Rewrite the stretch from the line containing "Find the location of a particular element. The" through the line containing "the slider is", swapping "screenshot" for "screen image" and leaving everything else unchanged.

··· MATERIAL PROVIDED

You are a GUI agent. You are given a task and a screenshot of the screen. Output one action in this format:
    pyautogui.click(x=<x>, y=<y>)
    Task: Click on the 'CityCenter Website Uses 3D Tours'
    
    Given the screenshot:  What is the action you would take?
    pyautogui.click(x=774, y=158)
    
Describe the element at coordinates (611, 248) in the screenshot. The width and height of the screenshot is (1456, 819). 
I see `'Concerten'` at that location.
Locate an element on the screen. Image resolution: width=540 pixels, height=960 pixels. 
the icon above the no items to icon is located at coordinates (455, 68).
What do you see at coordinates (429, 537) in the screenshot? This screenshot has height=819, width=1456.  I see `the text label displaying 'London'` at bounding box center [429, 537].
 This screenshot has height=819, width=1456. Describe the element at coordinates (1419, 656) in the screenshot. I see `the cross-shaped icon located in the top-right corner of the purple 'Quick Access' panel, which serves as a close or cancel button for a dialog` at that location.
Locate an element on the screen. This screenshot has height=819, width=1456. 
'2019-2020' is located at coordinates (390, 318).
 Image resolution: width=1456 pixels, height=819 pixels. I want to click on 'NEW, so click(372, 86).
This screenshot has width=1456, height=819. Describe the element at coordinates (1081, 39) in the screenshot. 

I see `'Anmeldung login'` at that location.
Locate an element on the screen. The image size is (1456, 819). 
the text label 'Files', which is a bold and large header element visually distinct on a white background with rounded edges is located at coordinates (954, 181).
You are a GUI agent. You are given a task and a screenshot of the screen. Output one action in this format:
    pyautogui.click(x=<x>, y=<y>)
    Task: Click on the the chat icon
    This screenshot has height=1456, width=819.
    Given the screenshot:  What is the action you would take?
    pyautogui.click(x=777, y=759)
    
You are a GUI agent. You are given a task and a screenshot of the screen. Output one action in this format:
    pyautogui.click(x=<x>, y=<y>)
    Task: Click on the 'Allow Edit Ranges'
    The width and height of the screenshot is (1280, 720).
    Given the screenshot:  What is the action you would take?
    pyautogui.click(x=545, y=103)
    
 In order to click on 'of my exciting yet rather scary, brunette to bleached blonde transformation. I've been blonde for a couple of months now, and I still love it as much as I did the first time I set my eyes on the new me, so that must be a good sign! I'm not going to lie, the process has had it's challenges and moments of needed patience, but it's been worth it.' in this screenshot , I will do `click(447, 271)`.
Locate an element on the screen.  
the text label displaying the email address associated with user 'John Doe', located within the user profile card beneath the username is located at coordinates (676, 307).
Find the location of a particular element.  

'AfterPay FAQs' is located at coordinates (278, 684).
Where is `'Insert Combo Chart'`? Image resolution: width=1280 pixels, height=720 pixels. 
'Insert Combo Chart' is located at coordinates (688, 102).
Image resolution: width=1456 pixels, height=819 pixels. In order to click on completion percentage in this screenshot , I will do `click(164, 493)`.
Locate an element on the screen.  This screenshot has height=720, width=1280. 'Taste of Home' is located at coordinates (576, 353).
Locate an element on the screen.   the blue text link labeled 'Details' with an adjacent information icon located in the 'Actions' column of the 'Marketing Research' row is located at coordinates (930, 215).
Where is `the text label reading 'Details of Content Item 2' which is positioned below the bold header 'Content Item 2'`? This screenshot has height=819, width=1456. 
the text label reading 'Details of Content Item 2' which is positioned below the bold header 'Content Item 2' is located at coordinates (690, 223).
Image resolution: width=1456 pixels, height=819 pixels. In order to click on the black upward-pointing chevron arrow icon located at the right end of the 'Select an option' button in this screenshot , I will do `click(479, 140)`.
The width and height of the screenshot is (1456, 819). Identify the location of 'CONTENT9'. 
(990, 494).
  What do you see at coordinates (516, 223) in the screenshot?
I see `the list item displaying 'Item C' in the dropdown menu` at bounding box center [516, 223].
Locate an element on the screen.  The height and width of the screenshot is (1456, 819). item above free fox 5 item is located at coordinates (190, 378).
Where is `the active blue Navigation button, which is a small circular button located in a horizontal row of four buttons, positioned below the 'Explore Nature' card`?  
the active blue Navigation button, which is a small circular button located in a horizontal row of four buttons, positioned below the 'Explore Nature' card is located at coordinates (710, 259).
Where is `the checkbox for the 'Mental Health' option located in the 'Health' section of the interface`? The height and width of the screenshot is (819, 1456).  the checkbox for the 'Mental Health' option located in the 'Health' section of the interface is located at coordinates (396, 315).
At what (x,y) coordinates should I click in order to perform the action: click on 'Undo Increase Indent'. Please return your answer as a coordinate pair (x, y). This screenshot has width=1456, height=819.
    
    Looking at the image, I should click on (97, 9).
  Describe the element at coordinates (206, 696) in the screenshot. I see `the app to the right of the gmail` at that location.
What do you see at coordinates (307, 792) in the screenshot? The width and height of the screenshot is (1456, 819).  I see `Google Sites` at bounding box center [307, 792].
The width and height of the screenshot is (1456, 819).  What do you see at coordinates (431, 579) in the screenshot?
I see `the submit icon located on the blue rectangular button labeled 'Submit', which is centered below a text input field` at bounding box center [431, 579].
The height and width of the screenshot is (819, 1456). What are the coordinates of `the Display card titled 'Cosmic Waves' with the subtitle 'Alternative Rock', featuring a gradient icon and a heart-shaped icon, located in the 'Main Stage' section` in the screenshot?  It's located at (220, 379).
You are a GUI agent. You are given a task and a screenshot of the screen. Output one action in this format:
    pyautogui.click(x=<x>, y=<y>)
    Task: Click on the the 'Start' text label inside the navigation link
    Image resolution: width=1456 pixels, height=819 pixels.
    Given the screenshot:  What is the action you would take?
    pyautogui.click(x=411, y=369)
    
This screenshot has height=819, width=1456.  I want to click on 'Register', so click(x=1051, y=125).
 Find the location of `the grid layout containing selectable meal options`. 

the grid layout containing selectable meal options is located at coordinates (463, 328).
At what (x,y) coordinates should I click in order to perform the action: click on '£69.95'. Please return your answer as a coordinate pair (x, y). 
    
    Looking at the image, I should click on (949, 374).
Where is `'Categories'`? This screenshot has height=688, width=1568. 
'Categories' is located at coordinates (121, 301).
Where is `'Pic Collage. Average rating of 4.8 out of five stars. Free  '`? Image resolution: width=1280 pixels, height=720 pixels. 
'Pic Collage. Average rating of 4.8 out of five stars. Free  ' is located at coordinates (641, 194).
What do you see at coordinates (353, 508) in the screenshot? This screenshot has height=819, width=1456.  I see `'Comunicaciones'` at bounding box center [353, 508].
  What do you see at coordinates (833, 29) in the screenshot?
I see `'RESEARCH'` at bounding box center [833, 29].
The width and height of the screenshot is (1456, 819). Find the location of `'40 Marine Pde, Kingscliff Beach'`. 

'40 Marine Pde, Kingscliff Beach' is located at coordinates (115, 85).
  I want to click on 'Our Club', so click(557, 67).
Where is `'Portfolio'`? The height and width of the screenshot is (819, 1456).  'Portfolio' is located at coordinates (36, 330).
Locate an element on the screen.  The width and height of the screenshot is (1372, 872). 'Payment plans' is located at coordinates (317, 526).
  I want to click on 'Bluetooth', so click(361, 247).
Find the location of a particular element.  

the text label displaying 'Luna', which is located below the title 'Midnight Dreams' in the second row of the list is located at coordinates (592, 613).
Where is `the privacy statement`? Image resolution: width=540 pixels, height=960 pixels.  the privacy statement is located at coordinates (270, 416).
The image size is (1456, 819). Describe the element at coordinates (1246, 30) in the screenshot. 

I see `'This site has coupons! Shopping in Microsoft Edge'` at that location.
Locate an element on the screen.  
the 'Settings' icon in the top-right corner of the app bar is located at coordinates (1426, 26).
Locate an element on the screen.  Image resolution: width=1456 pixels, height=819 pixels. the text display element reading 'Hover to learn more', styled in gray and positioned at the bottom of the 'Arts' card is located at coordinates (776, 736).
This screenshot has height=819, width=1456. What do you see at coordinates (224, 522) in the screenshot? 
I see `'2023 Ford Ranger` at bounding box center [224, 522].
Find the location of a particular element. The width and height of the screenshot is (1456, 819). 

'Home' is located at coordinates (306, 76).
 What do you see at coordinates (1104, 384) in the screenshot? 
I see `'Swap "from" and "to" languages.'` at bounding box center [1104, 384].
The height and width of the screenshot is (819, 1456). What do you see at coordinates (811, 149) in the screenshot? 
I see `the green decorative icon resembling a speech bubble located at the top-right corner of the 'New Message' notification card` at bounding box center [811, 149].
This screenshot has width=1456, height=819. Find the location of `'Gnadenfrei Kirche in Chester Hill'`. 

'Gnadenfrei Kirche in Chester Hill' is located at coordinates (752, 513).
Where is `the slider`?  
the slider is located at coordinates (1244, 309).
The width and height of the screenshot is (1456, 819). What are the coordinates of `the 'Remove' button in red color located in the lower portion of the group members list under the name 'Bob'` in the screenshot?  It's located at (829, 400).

······

• ANSWER FOR THE TASK
Find the location of a particular element. The width and height of the screen image is (1456, 819). 

'Home' is located at coordinates (306, 76).
 What do you see at coordinates (1104, 384) in the screen image? 
I see `'Swap "from" and "to" languages.'` at bounding box center [1104, 384].
The height and width of the screen image is (819, 1456). What do you see at coordinates (811, 149) in the screen image? 
I see `the green decorative icon resembling a speech bubble located at the top-right corner of the 'New Message' notification card` at bounding box center [811, 149].
This screen image has width=1456, height=819. Find the location of `'Gnadenfrei Kirche in Chester Hill'`. 

'Gnadenfrei Kirche in Chester Hill' is located at coordinates (752, 513).
Where is `the slider`?  
the slider is located at coordinates (1244, 309).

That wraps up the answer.